La rentabilité des centrales nucléaires françaises dépendra beaucoup de l’évolution des prix du CO2 et du développement des capacités d’interconnexions électriques entre la France et ses voisins. Toutefois, ces facteurs ne peuvent pas être décidés au niveau purement national, mais résultent d’une coordination étroite entre la France et ses voisins, en particulier l’Allemagne
- En Allemagne, l’atteinte des objectifs climatiques nécessite une division par deux de la production des centrales à charbon et un rehaussement de l’objectif national de consommation d’électricité renouvelable à au moins 60 %
Pour atteindre ses objectifs climatiques, l’Allemagne devrait réduire sa production d’électricité à charbon de moitié. Accélérer la croissance de sa production d’énergies renouvelables lui permettrait de le faire sans dépendre d’importations d’électricité non désirées, en particulier en provenance de la France. Des prix du CO2 compris entre 30 et 50 euros par tonne contribueraient à améliorer le bilan des émissions de CO2 de la production d’électricité allemande sans pour autant être suffisants pour atteindre les objectifs climatiques du pays.
Elle améliorerait néanmoins considérablement le refinancement de l’électricité renouvelable sur le marché d’ici 2030.

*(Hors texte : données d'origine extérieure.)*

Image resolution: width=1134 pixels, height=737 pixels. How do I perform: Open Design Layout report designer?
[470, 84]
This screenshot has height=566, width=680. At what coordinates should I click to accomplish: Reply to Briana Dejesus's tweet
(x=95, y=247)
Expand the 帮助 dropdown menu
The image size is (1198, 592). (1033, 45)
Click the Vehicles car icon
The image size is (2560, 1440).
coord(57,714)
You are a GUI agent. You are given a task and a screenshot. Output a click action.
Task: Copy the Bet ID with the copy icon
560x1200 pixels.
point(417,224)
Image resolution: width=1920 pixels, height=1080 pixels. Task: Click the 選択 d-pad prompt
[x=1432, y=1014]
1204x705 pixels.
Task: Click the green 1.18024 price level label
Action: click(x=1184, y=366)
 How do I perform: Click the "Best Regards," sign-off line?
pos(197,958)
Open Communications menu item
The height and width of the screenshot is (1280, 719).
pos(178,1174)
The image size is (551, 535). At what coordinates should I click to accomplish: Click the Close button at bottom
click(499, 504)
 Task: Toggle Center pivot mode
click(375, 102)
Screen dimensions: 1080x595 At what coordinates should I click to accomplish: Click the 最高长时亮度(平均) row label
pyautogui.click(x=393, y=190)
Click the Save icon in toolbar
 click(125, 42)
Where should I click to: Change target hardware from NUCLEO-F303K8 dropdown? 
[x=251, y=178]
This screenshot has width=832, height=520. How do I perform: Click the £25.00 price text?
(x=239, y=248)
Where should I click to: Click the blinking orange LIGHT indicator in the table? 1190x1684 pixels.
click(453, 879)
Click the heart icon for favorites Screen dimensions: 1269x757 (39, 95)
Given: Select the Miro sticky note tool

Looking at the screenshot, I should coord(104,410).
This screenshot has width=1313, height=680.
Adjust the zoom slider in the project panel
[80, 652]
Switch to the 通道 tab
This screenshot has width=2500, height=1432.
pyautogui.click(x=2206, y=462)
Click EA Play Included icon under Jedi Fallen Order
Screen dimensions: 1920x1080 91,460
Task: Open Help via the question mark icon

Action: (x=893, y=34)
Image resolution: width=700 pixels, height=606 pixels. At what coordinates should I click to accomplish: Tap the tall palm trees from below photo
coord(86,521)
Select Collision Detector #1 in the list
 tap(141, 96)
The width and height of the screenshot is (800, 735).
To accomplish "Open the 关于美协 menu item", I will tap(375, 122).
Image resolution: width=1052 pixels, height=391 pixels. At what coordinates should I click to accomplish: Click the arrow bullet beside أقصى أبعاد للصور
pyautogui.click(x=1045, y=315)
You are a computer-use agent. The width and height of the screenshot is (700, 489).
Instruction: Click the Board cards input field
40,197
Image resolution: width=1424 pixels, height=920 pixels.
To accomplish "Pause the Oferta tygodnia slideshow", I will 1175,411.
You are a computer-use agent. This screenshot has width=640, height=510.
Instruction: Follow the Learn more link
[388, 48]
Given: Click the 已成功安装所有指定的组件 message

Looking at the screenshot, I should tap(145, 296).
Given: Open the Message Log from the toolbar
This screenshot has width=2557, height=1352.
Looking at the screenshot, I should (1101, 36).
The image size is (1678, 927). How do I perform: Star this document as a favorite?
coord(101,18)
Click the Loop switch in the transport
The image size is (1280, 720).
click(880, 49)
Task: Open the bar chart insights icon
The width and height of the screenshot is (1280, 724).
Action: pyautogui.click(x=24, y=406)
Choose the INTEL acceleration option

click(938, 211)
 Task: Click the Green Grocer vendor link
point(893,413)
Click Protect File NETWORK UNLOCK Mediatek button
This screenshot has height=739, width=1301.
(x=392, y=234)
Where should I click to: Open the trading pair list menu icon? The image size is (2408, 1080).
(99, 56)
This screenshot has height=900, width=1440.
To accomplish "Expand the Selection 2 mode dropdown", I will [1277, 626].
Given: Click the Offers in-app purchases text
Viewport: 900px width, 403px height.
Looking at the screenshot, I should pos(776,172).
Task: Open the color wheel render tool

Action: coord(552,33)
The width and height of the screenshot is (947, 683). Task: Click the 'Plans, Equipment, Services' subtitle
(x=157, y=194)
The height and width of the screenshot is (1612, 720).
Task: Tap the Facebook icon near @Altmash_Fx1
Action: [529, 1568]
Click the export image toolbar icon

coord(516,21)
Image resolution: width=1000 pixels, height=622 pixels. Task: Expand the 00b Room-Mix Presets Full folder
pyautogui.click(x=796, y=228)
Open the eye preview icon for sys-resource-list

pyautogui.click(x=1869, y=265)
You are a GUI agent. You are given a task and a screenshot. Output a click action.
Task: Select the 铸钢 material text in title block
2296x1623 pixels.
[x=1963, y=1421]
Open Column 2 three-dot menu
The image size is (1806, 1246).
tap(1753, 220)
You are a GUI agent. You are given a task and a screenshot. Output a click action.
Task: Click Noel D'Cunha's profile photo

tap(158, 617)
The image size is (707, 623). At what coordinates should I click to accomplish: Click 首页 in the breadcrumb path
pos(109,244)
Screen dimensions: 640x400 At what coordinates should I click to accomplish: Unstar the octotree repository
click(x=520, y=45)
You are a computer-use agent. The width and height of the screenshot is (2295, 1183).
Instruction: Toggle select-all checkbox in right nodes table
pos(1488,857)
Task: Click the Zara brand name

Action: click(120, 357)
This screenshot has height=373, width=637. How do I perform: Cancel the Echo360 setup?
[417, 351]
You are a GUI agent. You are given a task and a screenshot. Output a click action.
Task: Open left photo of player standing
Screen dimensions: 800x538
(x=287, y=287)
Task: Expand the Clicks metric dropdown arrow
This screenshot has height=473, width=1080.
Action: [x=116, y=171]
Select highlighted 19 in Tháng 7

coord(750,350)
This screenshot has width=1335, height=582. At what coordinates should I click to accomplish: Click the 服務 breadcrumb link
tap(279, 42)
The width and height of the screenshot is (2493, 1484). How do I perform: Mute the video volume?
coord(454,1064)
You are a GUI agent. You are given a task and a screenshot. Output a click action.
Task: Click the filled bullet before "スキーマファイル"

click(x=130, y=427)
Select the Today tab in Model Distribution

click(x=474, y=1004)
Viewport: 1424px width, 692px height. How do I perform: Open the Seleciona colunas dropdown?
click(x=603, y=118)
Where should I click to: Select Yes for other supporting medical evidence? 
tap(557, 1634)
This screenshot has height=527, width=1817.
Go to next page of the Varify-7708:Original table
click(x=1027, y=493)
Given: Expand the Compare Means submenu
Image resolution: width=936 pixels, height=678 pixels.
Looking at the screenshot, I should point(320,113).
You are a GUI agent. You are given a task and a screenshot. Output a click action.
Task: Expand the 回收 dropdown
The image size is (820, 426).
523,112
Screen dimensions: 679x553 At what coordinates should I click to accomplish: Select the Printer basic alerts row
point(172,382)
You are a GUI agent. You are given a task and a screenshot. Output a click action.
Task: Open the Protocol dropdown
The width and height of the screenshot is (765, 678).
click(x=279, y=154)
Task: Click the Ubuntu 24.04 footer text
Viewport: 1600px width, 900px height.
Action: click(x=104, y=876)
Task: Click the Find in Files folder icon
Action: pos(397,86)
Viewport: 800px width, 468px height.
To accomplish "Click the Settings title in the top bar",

Des prix du CO2 plus élevés, par exemple, grâce à un prix plancher du CO2 sur le marché européen d’échange de quotas d’émission, sont essentiels du point de vue de la protection du climat. Ils entraîneraient une hausse modérée des prix de l’électricité dans les deux pays. Côté production, les effets seraient variables : si les exploitants français de centrales nucléaires bénéficient économiquement de prix plus élevés du CO2, les exploitants de centrales électriques au gaz devraient également en bénéficier en raison de la baisse de la production des centrales à charbon. Ceci serait bénéfique pour l’environnement. Pour que cela n’entraîne pas une hausse des exportations d’énergie nucléaire de la France vers l’Allemagne, un accord politique entre les deux pays ferait sens : la France pourrait s’engager à réduire la surcapacité de ses centrales nucléaires et, en échange, l’Allemagne soutiendrait activement une initiative franco-allemande en faveur d’un prix minimum du CO2
Cette étude compare les résultats de la modélisation de huit scénarios d’évolution des capacités de production d’électricité en Allemagne et en France à l’horizon 2030. Les travaux de recherche ont été coordonnés par Agora Energiewende et l’Iddri, et la modélisation a été réalisée par le cabinet de conseil Artelys.